BBC 「Stuxnet worm 'targeted high-value Iranian assets'」
Finacial Times 「Malicious computer worm launched at industrial targets」
Aljazeera 「Iran 'attacked' by computer worm 」
Christian Science Monitor 「
Stuxnet malware is 'weapon' out to destroy ... Iran's Bushehr nuclear plant?」

CNN 「Stuxnet' Computer Cyber Worm Targets Iran」
AFP日本語 「工業施設システムをねらうコンピューターウイルス、米当局も調査中」
共同通信 (47ニュース) 「イラン、「サイバー攻撃受けた」 PC約3万台感染と報道」
DEBKA File 「
Tehran confirms its industrial computers under Stuxnet virus attack 」


  BBCの記事ではSiemens社のスポークスパーソンの発言として、イランの核施設はロシアの協力によるものでありSiemensはイランを30年前に離れている、ということを紹介しています。しかし、なぜイラン国内でSiemens社のSCADAが使われているかについて、2009年2月のThe Wall Street Journalの記事がたいへん示唆的な内容を示しています。これによると、Siemens社は2008年の時点でイランのガス、石油、インフラ、通信セクターにおいて4億8300万ユーロ規模のビジネスを展開しているとの見方をWSJ記事は示しています。
「How Europe's Companies Are Feeding Iran's Bomb」 The Wall Street Journal 

  じつはこれに先立つ9月17日、F-Secureのミッコ・ヒッポネンが興味深い画像リンクをTwitterにポストしていました。写っているのは、UPIが2009年2月25日に掲載したというBushehr原子力発電プラントのコンピュータースクリーンがエラーメッセージを出している模様です。これを拡大して見るとWinCCの画面であることが判り、さらにエラーメッセージは「ソフトウェア・ライセンスの期限が切れている」というものです。

  このUPIの記事には施設を視察するアフマディネジャド大統領の姿などもあります。(ただしこのWinCCの画面をよく見るとPolyacrylやSulphoric AcidやLime Milkなどの用語があるので、原発そのものではないと思われますが)。
「Iran Nuclear Issue」 UPI 

  イランの核施設はBushehr原子力発電プラントの他にNatanzに核燃料濃縮精錬所があると言われ、Stuxnetはこちらの方をターゲットにしていたと推測する見解もあります。 
「stuxnet: targeting the iranian enrichment centrifuges in Natanz?」
「A Silent Attack, but Not a Subtle One」 NYTimes

  同じ頃、ドイツのセキュリティ研究者ラルフ・ラングナーもこのUPI記事について触れ、攻撃ステップについての分析を挙げています。
「Ralph's analysis, part 2」

  ここで当然の事として、Stuxnetワームを開発したのは一体誰なのかが疑問に上がります。イランは独自に核開発を行い核兵器を保有することを公言しているため、西側諸国はイランの動静に対して神経質であり、様々な対抗措置を発動していることから、事態は国際情勢に絡むため複雑な様相になり、8月初頭の時点でも、よくある犯罪組織が開発したマルウェアではない可能性が推測されていました。イランにより「地上から消滅させる対象」と見なされているイスラエルは、イランの核開発に対して莫大な懸念を持っています。イランの核開発に対して神経質になっているアメリカは、イランに対して貿易禁止措置を行っています。すぐ隣に位置するトルコもイランの核開発を警戒しています。さらに、このような世界情勢を利用してSiemensの足を引っぱろうとする競合企業による可能性もあるかもしれません。

  Stuxnetの開発元についての推測では、すでにイスラエルを名指しする動きも出ています。
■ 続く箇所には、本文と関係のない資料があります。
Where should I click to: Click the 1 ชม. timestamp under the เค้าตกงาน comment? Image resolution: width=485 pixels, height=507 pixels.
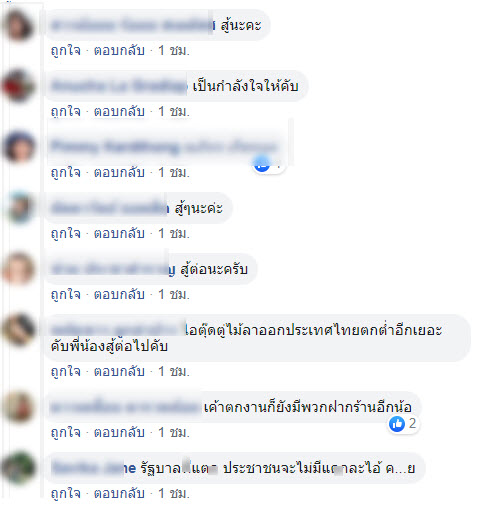174,432
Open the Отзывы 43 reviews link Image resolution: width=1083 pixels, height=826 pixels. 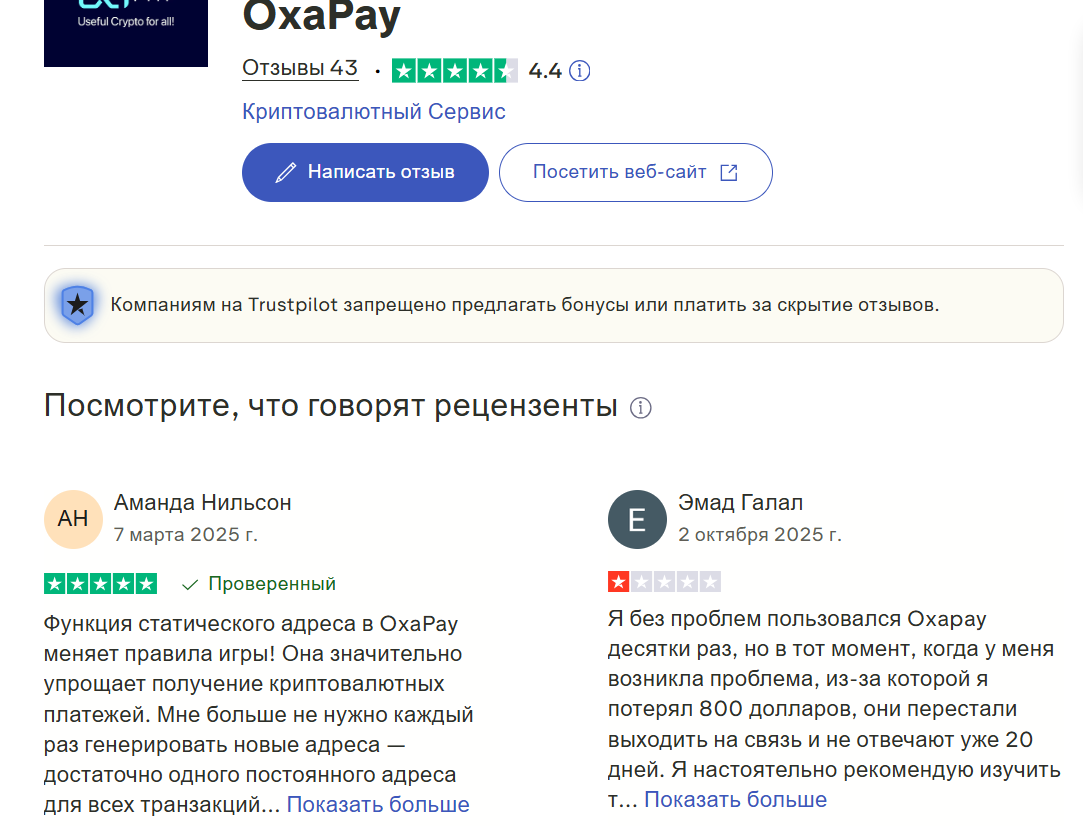300,70
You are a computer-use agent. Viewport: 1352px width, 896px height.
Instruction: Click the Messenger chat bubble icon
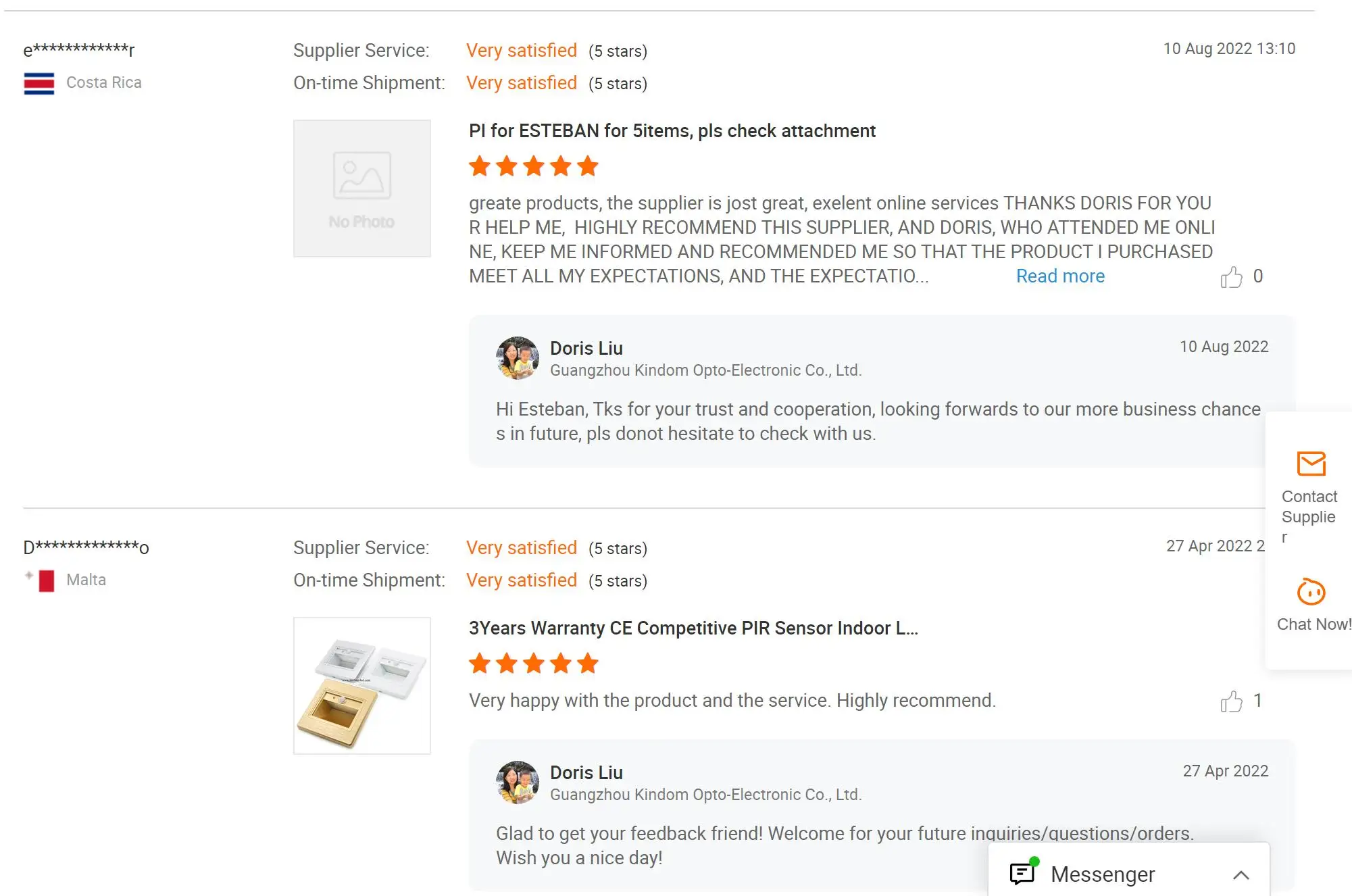pos(1022,873)
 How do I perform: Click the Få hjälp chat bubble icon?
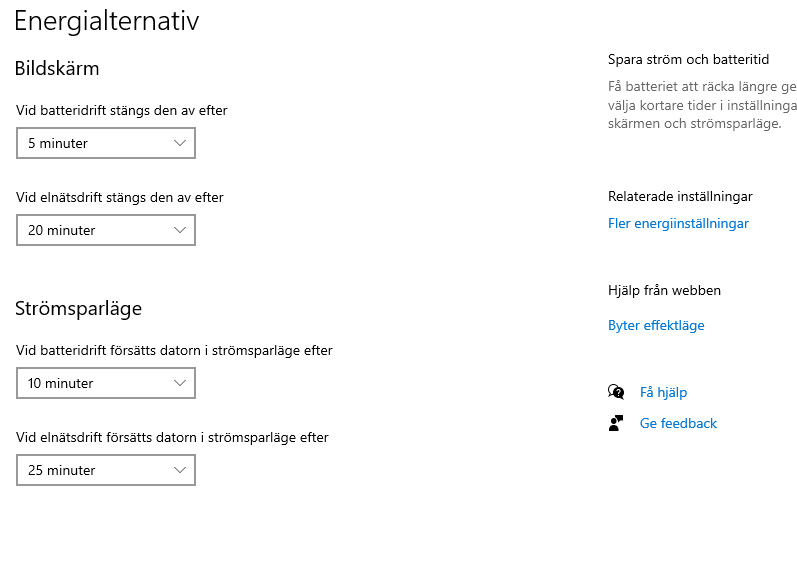(x=616, y=392)
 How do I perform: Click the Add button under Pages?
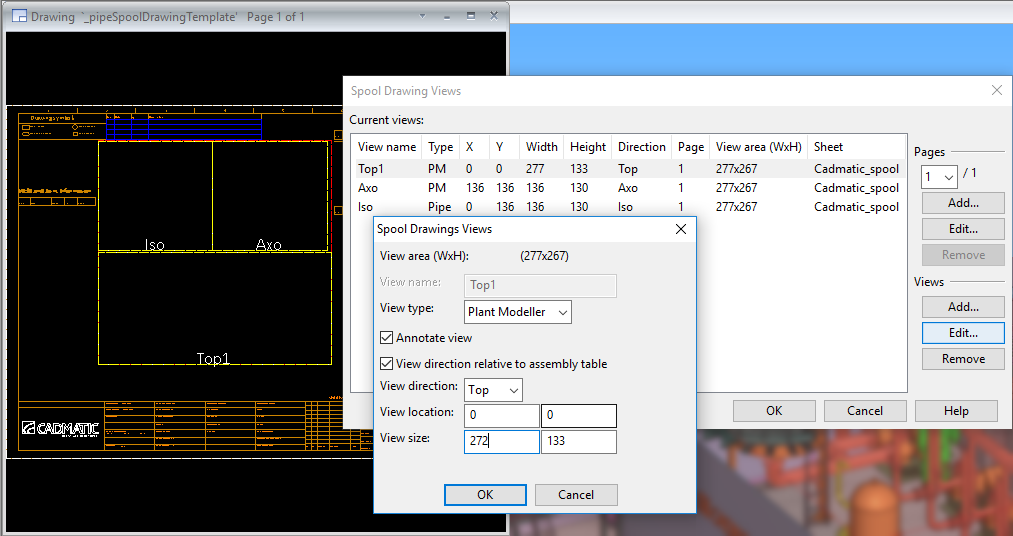963,203

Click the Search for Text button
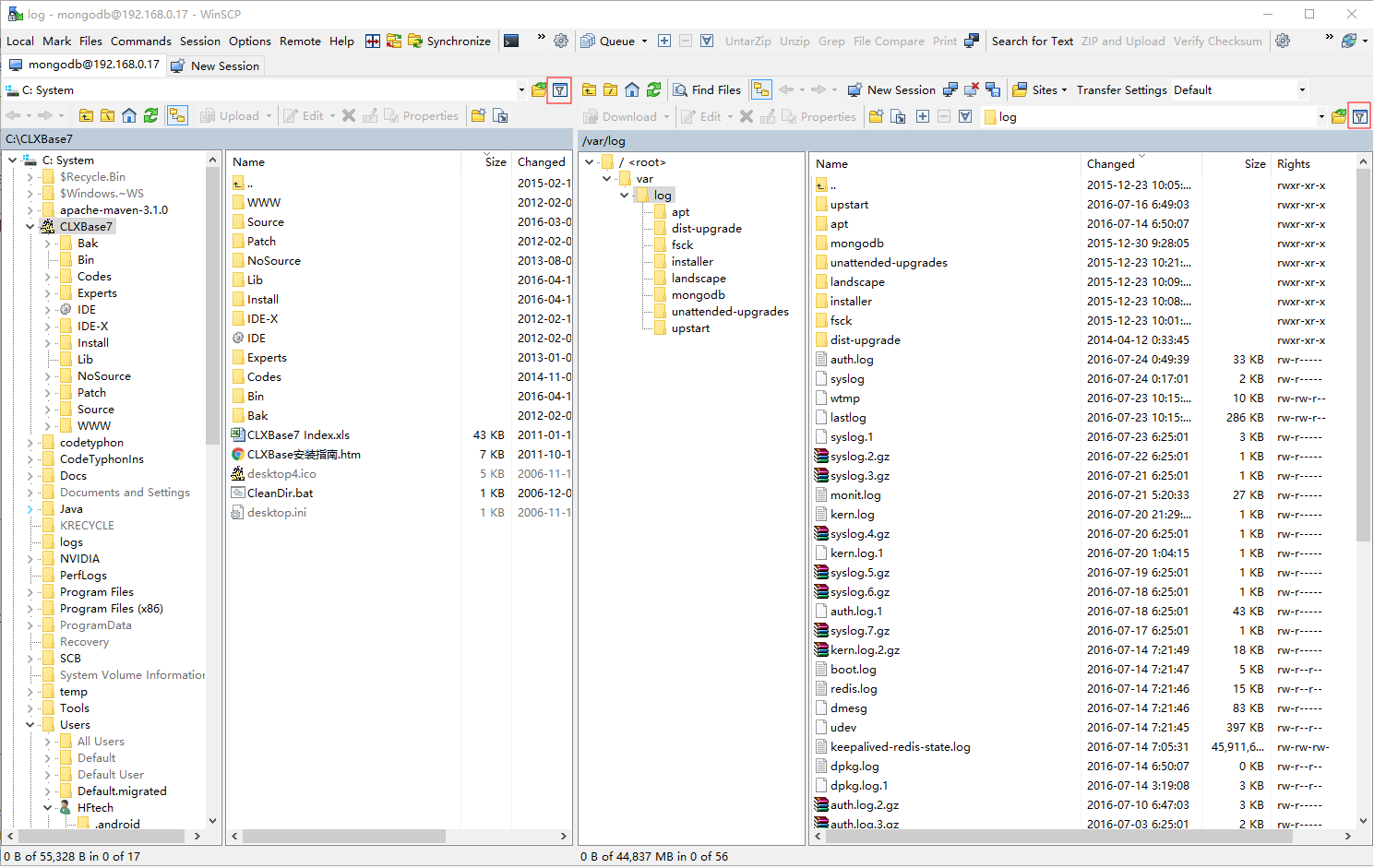pos(1032,42)
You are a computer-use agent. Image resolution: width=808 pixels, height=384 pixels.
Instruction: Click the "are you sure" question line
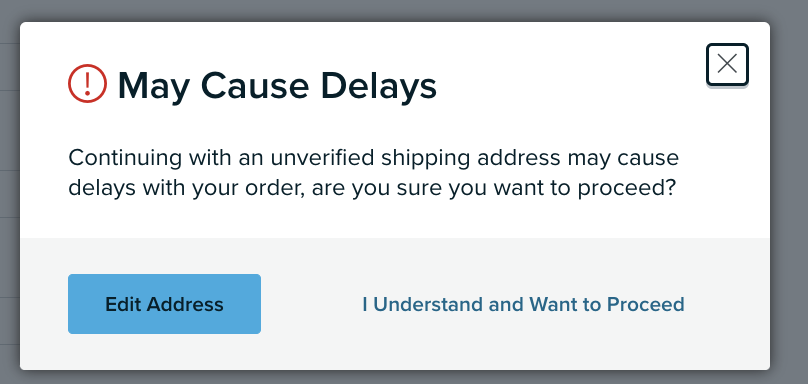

9月24日のBloombergニュースにChertoff Groupのセキュリティ専門家が登場し、イスラエルがこのワームの製造元であっても驚くべきことではない、という見解を示しました。Chertoff Groupとは、名前のごとくブッシュ政権時代にアメリカ国土安全保障省の長官だったマイケル・チャートフのコンサルティング会社ですが、そこに属する専門家がイスラエルの関与を示唆したのは、それはそれで興味深いものがあります。経済関連情報を扱うZero HedgeにBloombergニュースのビデオクリップがあります。
「Security Expert Suggests Stuxnet Originated In Israel」 Zero Hedge

  他にもイスラエルのニュースサイトYnetnews.comの2009年7月7日の、イスラエルがイランに対してのサイバー戦争を見据えているという記事に載った「A contaminated USB stick would be enough,(汚染されたUSBスティックが1本あれば良い)」という、アメリカ・ワシントンで活動するサイバーセキュリティアドバイザーといわれるスコット・ボーグのコメントを根拠にする話題もあります。
「Wary of naked force, Israel eyes cyberwar on Iran」 Ynetnews

  これらの西側報道に対してイランも、核施設はStuxnetのサイバー戦の影響から安全であると9月26日に正式発表しました。
「 Official: Iran’s nuclear sites safe from Stuxnet cyber warfare 」 IRNA

  今回のStuxnetワームが示したのは、開発元がどこの国であったとしても、このような形の重要インフラを狙うサイバー戦争がリアルに進行しているということです。その後の発見によると、StuxnetワームにはLNK脆弱性だけでなく合わせて4つのゼロデイが使われていることが解明されています。その内2つはすでにパッチが出されましたが、まだ2つはパッチされていません。Stuxnetに関するさらなる詳細な報告が9月29日に開催されるVirus BulletinコンファレンスでSymantecの研究者により報告されることになっています。近日中に続報があるでしょう。
「Last-minute paper: An indepth look into Stuxnet」 Virus Bulletin

ついに標的に狙われたSCADAシステム

  先週よりWindowsのLNKショートカットファイルを使用する新たなゼロディ・エクスプロイットが、標的型攻撃に使われると懸念されています。しかし今回重要なことは、このエクスプロイットがSCADAシステムのWindows上で動くマネジメントアプリケーションをターゲットにしている点です。F-SecureのSean Sullivanのポスト  「スパイ攻撃がLNKショートカットファイルを使用」「LNKエクスプロイトに関するその後の分析」 でもこれについて少し触れられています。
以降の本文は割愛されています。